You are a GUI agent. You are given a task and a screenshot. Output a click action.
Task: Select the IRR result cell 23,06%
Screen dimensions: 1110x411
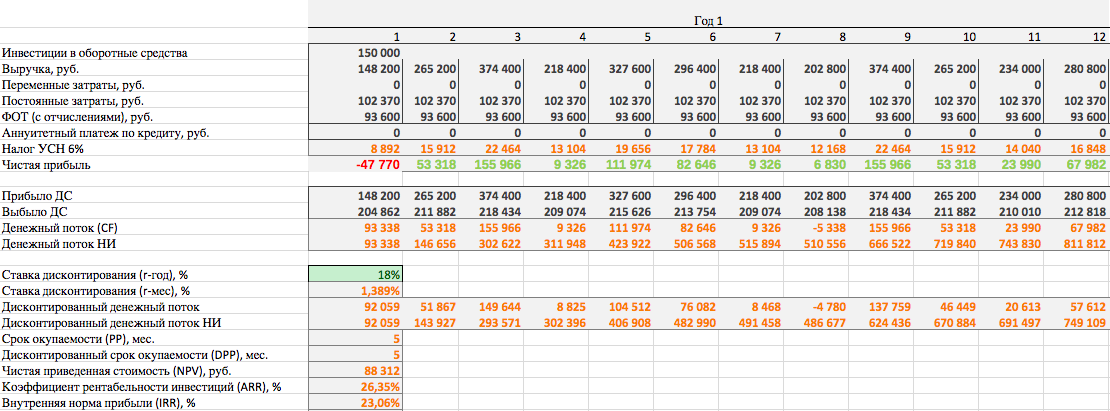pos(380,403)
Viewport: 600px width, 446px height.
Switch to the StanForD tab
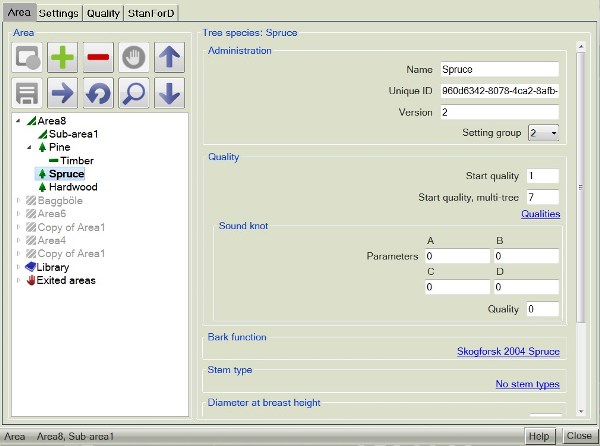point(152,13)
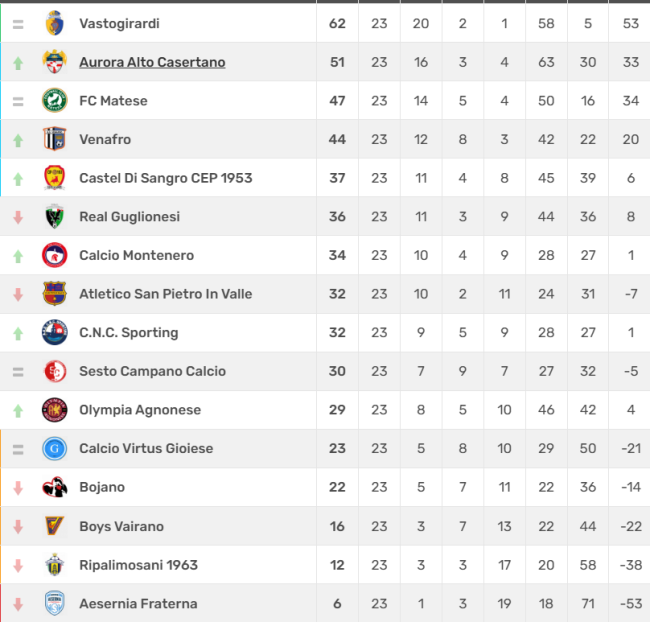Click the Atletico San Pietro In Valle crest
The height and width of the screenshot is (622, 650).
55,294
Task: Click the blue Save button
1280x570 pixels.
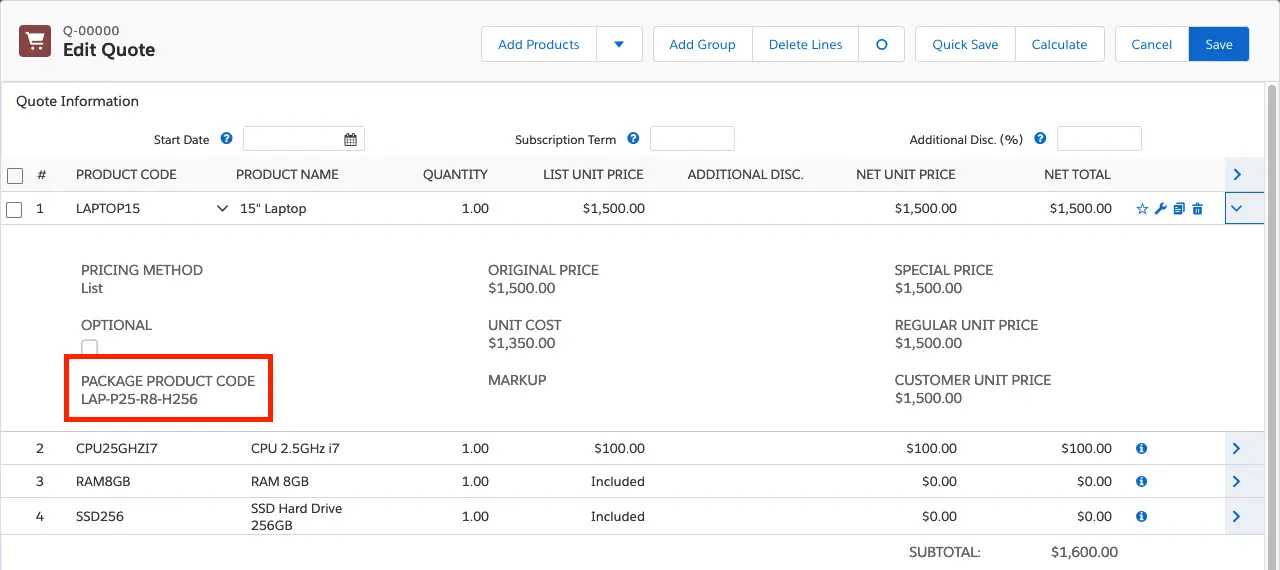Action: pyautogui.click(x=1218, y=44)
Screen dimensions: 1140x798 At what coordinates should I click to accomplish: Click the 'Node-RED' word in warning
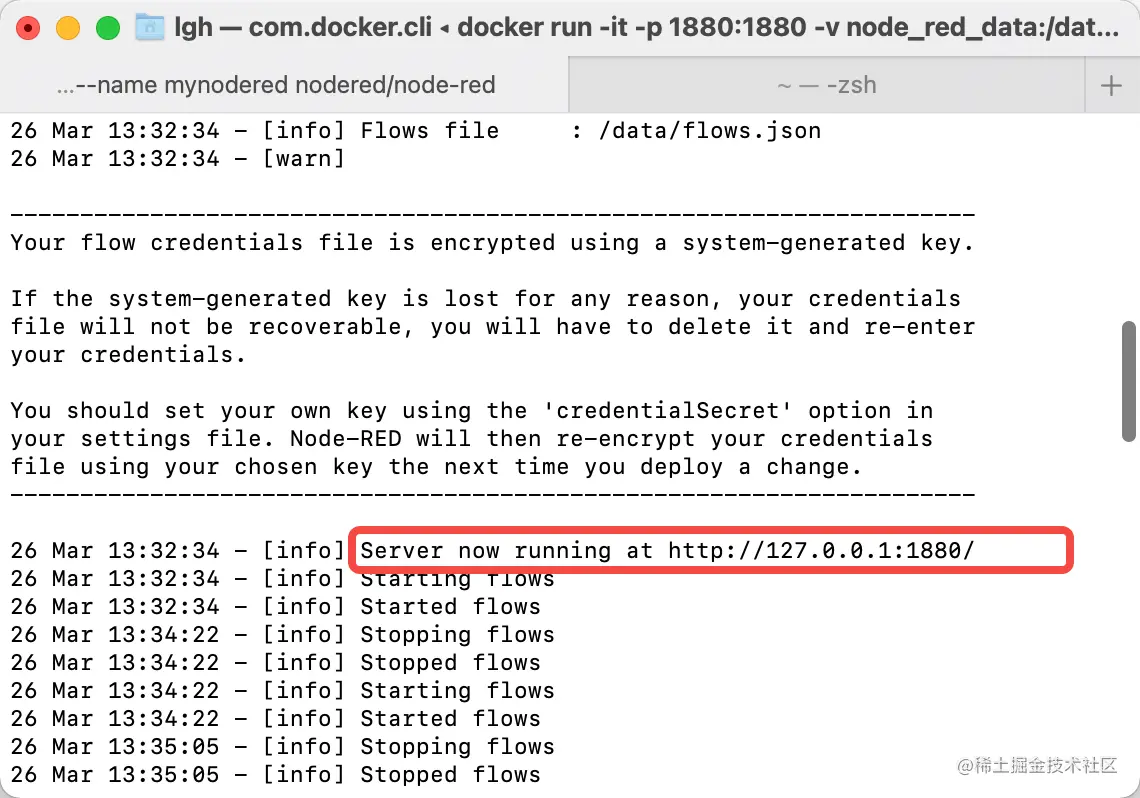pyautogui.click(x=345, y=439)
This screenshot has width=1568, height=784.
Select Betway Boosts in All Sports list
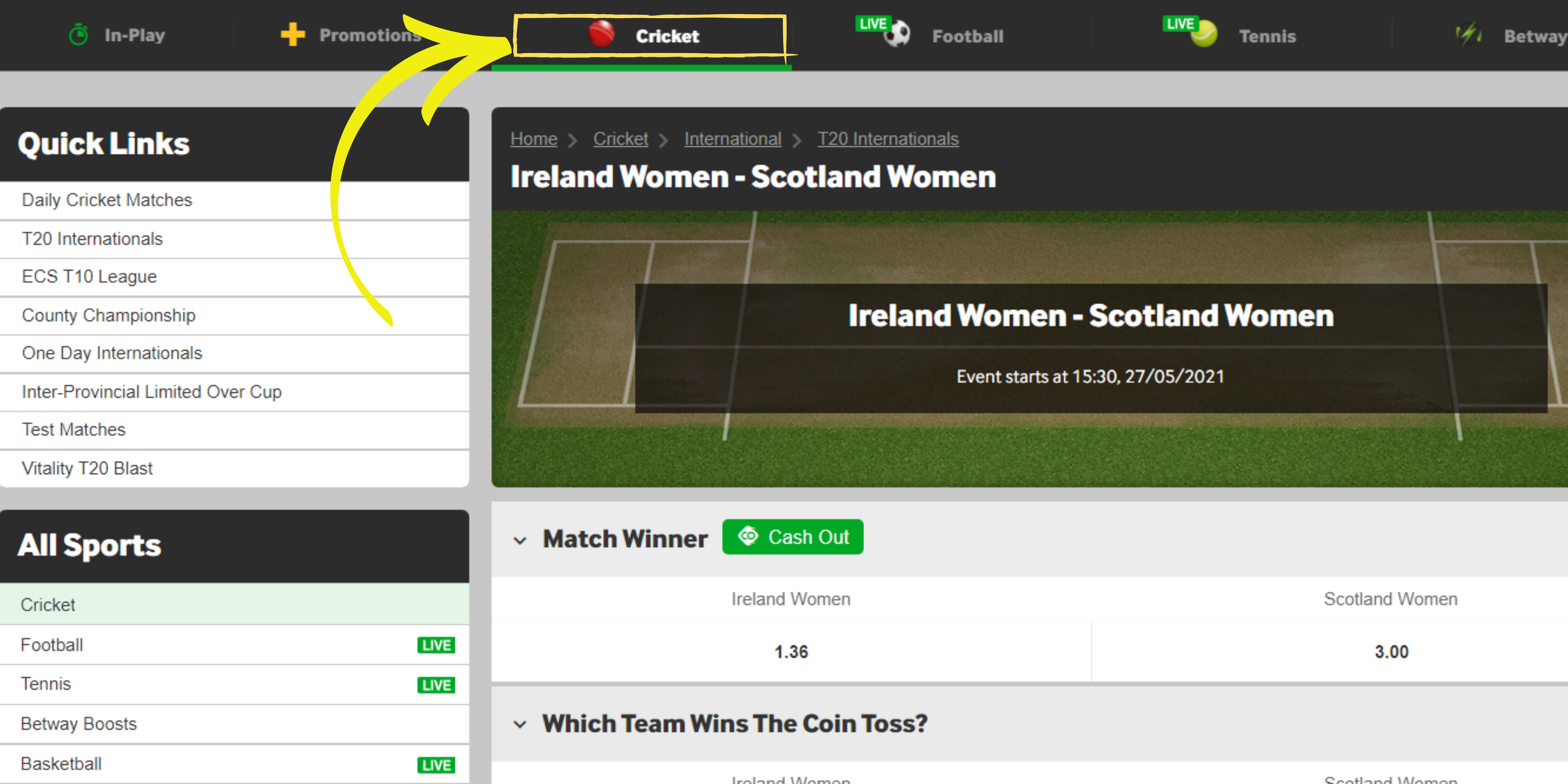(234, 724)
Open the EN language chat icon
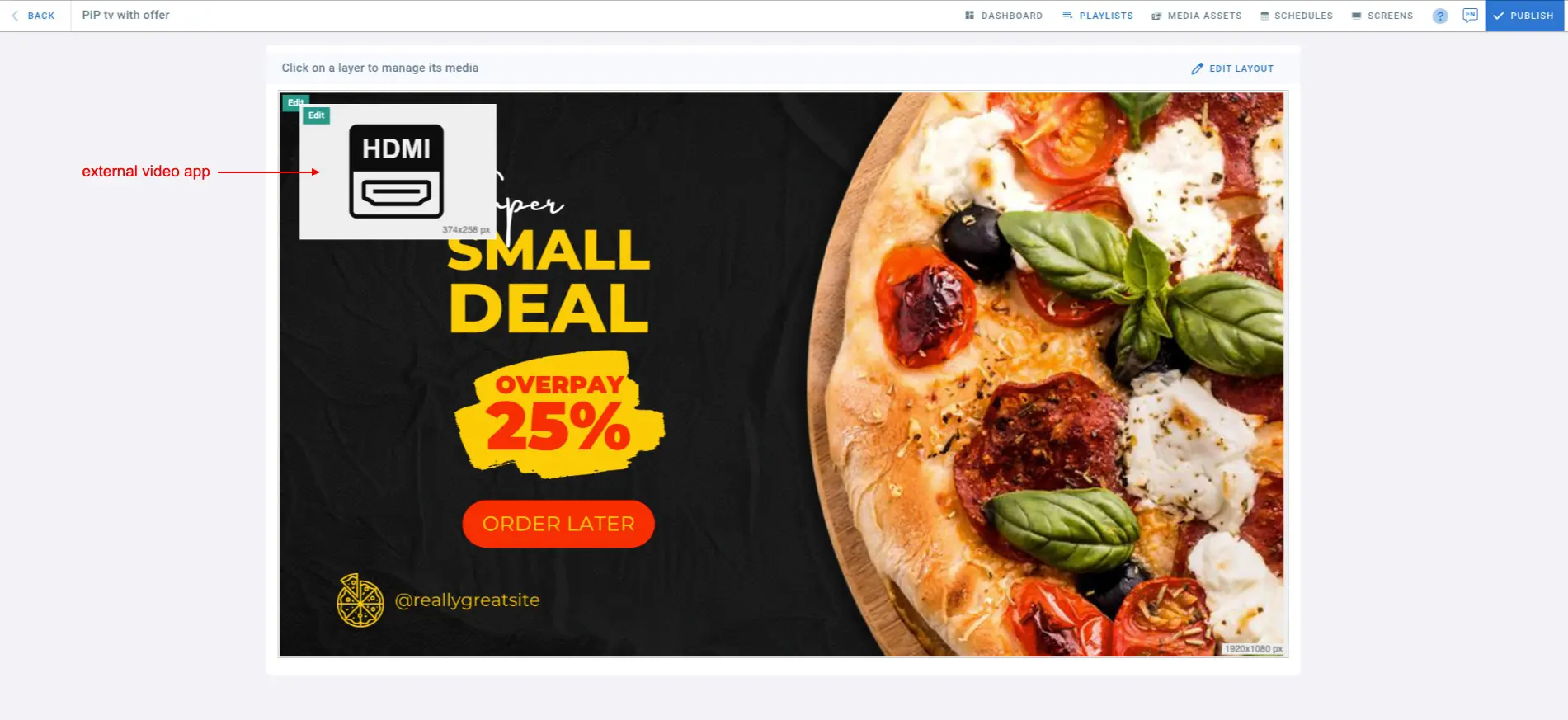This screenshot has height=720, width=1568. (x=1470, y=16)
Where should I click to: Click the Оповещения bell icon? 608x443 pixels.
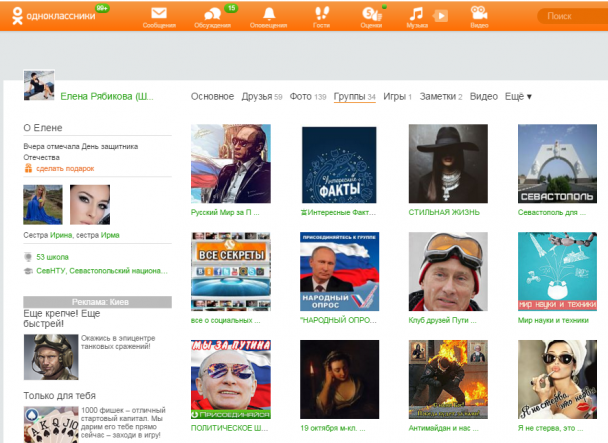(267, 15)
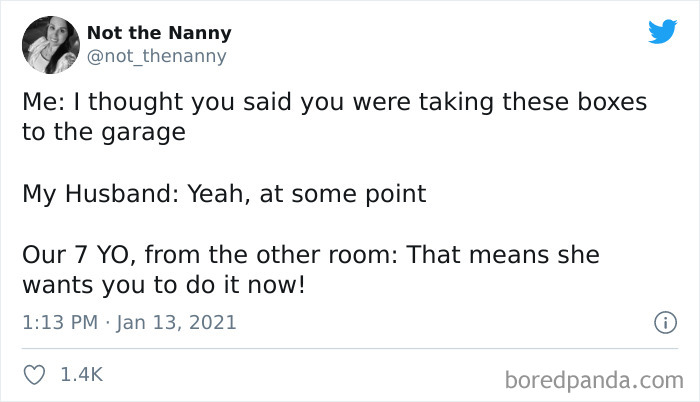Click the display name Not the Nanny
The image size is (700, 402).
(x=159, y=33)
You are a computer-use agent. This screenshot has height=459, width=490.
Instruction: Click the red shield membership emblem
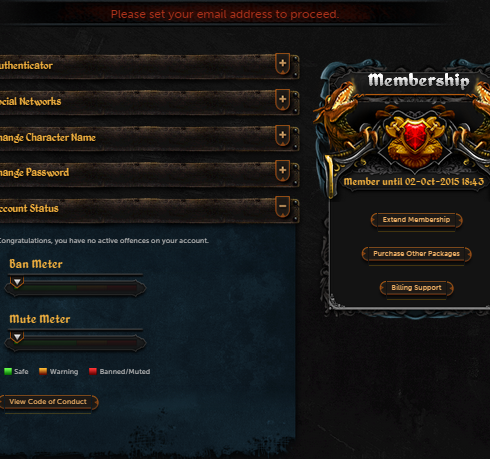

++++++++++

◆ Description of the task:
Rewrite all the items above as a numbered list of their lines. Skip blank lines and leave the pictures out.

◆ Task response:
1. You are a GUI agent. You are given a task and a screenshot. Output a click action.
2. Task: Select the IRR result cell 23,06%
3. Screen dimensions: 1110x411
4. pos(380,403)
5. Viewport: 600px width, 446px height.
6. Switch to the StanForD tab
7. point(152,13)
8. Click the Atletico San Pietro In Valle crest
9. The height and width of the screenshot is (622, 650).
10. 55,294
11. Task: Click the blue Save button
12. 1280x570 pixels.
13. Action: pyautogui.click(x=1218, y=44)
14. Screen dimensions: 1140x798 At what coordinates should I click to accomplish: Click the 'Node-RED' word in warning
15. pyautogui.click(x=345, y=439)
16. This screenshot has width=1568, height=784.
17. Select Betway Boosts in All Sports list
18. (234, 724)
19. Open the EN language chat icon
20. This screenshot has height=720, width=1568. (x=1470, y=16)
21. Where should I click to: Click the Оповещения bell icon? 608x443 pixels.
22. (267, 15)
23. Click the display name Not the Nanny
24. The image size is (700, 402).
25. (x=159, y=33)
26. You are a computer-use agent. This screenshot has height=459, width=490.
27. Instruction: Click the red shield membership emblem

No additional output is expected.